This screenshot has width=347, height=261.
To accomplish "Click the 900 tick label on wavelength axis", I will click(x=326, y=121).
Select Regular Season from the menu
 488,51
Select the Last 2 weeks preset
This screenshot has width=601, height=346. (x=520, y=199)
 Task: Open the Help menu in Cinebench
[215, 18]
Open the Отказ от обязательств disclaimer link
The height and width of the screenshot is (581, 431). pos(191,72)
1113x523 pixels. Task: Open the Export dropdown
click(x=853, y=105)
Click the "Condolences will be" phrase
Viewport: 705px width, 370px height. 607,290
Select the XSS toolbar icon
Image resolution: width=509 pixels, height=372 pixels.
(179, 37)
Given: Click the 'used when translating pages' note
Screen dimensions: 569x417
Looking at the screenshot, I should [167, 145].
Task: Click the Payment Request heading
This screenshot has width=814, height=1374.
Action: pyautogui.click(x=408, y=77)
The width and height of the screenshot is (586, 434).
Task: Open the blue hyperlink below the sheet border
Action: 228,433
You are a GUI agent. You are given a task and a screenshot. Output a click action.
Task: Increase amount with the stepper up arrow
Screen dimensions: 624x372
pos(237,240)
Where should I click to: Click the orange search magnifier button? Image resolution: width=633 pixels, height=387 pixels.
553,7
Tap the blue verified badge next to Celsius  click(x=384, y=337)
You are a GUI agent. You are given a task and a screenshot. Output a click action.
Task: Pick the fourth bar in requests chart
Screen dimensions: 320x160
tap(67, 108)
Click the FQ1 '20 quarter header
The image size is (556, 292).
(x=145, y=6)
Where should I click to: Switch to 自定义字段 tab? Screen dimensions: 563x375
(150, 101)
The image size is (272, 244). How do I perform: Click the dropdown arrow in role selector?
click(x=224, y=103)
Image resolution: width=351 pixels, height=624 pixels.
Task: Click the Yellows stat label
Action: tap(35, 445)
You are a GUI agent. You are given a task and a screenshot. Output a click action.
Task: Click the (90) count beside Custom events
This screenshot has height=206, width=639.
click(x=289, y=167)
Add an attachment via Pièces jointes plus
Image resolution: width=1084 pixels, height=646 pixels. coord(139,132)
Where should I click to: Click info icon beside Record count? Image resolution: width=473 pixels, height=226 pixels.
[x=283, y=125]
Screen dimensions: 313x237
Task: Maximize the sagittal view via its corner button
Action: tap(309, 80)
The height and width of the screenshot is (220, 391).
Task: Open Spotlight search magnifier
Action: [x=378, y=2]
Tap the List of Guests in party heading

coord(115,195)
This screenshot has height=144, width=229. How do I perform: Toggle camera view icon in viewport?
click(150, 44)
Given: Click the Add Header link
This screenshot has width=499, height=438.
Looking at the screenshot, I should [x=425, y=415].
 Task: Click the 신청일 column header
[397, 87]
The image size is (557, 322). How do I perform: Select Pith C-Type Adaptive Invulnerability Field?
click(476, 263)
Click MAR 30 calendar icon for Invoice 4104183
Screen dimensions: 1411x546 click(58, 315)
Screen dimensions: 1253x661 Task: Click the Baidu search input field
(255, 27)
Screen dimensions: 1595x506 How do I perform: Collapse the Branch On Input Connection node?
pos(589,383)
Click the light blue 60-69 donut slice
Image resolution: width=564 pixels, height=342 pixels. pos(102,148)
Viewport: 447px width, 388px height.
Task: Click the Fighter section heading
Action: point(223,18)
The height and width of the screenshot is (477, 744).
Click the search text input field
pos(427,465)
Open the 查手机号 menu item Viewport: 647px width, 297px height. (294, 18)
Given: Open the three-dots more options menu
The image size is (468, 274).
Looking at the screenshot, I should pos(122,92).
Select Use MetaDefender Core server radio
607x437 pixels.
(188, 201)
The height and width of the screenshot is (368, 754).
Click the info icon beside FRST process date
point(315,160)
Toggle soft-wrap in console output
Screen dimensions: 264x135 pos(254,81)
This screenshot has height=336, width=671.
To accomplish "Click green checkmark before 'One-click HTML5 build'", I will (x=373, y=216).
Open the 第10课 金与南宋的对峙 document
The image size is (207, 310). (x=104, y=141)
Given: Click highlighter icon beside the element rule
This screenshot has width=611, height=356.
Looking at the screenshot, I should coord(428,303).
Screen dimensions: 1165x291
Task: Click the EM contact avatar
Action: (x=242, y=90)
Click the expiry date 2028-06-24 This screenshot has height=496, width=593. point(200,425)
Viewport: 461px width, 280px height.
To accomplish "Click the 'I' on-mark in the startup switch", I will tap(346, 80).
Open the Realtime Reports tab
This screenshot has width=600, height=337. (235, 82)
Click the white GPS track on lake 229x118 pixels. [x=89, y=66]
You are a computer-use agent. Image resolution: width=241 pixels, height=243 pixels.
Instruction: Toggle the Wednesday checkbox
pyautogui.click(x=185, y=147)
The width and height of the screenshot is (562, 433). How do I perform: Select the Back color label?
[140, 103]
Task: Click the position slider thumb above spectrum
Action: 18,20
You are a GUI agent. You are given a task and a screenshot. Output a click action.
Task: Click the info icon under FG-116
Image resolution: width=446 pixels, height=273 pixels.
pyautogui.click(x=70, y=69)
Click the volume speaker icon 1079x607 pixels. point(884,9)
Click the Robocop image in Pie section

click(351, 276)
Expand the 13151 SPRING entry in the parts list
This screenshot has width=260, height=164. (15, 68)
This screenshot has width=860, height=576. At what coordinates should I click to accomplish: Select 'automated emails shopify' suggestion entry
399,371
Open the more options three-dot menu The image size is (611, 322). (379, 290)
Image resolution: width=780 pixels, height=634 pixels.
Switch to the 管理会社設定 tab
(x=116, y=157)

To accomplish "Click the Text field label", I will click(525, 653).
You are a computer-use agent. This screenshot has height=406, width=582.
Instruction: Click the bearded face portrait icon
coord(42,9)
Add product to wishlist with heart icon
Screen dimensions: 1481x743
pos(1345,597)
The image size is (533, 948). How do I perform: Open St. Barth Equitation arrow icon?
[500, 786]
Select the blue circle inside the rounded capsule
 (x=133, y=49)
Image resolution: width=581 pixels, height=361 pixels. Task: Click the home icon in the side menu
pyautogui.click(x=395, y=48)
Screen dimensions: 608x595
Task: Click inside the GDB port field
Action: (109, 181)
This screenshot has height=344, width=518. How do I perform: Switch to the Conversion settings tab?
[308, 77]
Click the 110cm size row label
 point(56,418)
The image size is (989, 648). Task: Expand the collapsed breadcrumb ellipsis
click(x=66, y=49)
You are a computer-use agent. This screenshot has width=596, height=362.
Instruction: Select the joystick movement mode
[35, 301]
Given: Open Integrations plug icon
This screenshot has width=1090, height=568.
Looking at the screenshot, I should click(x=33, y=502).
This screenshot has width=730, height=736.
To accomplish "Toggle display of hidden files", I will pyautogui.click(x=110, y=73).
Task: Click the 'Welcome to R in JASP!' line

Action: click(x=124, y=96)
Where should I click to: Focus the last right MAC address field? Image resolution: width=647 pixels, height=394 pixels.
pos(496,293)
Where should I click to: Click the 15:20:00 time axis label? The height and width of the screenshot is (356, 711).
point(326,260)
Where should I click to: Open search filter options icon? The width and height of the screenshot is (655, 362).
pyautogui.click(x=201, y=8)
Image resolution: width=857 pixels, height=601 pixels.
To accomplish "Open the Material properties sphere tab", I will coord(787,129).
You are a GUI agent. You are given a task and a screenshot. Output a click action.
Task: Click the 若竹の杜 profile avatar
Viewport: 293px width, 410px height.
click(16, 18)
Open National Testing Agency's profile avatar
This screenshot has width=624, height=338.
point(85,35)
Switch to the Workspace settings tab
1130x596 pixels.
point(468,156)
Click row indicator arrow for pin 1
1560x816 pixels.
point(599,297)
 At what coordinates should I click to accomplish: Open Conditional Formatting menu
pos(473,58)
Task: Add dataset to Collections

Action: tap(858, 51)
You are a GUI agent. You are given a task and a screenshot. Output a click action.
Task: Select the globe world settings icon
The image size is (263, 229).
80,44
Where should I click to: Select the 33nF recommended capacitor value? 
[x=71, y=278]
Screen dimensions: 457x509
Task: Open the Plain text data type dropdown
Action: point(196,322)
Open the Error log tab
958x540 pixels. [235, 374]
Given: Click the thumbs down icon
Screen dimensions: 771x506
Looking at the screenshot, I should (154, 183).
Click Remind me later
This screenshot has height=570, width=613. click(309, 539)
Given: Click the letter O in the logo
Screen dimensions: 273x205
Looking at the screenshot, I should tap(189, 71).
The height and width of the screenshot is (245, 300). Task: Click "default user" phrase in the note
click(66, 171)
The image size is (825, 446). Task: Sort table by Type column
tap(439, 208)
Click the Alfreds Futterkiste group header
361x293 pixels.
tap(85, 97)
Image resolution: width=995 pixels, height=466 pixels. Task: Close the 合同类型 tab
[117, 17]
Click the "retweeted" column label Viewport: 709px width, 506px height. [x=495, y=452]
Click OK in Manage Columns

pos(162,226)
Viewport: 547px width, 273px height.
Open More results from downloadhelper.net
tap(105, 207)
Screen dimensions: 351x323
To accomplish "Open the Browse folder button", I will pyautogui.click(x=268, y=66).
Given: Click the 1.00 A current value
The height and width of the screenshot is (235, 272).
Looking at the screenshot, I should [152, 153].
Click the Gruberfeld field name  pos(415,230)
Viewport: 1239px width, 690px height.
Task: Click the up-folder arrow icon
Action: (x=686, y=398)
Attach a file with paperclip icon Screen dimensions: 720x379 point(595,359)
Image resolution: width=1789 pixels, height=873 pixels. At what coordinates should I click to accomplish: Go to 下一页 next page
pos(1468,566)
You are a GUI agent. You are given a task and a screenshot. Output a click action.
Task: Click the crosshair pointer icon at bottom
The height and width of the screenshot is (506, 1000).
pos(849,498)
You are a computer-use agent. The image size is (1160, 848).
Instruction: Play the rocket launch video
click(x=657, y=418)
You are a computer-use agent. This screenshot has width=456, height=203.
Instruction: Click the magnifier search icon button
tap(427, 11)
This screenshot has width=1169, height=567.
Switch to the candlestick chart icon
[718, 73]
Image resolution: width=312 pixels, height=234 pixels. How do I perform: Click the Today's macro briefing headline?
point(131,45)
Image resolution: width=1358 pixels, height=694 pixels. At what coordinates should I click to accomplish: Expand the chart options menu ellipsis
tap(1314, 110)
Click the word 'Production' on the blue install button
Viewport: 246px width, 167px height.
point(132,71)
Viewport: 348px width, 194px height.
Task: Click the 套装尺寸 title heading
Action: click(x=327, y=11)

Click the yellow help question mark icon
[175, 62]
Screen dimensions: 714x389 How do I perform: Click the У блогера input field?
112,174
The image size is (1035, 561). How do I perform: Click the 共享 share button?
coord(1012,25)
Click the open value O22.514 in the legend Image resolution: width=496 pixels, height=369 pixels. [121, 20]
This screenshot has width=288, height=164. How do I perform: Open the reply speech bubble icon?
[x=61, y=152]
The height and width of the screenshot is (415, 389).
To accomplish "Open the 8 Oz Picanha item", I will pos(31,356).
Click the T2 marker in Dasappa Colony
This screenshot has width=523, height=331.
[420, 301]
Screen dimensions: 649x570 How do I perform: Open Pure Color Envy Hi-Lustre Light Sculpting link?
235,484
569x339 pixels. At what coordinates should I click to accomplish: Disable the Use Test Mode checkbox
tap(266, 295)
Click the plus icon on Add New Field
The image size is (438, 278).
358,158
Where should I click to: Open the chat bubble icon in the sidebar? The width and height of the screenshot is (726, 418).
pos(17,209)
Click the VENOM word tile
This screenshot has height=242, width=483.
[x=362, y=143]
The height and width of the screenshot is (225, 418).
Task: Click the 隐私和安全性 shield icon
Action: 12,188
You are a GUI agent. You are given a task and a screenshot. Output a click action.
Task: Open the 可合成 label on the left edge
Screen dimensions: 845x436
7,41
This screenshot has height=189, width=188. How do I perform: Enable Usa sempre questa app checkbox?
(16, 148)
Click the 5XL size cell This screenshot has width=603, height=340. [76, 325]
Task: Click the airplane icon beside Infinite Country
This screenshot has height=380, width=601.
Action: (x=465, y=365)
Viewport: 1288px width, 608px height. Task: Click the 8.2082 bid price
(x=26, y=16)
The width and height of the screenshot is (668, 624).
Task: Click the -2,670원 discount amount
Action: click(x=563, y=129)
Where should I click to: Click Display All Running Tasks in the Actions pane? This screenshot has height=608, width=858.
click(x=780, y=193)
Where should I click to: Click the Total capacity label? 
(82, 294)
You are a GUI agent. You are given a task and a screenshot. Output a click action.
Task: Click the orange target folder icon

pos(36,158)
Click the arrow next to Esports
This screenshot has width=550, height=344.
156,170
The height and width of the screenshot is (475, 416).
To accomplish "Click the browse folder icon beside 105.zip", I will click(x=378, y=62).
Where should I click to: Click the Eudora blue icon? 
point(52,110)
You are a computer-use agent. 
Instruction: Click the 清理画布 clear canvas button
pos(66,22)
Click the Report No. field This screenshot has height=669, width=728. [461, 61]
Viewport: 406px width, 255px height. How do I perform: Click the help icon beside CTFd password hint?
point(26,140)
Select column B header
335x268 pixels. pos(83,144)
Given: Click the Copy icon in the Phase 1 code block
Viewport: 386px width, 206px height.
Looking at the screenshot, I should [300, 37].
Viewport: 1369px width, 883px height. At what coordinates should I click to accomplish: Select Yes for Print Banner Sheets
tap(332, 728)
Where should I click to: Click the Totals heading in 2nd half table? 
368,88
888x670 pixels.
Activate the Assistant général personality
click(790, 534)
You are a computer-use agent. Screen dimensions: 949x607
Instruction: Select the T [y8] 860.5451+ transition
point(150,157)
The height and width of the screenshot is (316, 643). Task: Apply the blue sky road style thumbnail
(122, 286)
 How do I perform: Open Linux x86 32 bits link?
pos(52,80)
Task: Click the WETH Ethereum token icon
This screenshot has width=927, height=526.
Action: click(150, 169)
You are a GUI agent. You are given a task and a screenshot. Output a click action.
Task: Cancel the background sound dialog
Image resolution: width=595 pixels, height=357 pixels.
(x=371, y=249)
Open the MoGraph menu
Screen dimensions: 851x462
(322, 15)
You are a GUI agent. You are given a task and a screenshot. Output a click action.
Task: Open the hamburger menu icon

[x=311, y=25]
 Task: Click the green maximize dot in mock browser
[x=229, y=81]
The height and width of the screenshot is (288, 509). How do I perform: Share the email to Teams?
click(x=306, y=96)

Task requirements →
Set the material down exactly as written, starting at its first line. The line containing "Task: Click the Payment Request heading" is the last one to include.

Output for this exercise →
This screenshot has width=347, height=261.
To accomplish "Click the 900 tick label on wavelength axis", I will click(x=326, y=121).
Select Regular Season from the menu
 488,51
Select the Last 2 weeks preset
This screenshot has width=601, height=346. (x=520, y=199)
 Task: Open the Help menu in Cinebench
[215, 18]
Open the Отказ от обязательств disclaimer link
The height and width of the screenshot is (581, 431). pos(191,72)
1113x523 pixels. Task: Open the Export dropdown
click(x=853, y=105)
Click the "Condolences will be" phrase
Viewport: 705px width, 370px height. 607,290
Select the XSS toolbar icon
Image resolution: width=509 pixels, height=372 pixels.
(179, 37)
Given: Click the 'used when translating pages' note
Screen dimensions: 569x417
Looking at the screenshot, I should [167, 145].
Task: Click the Payment Request heading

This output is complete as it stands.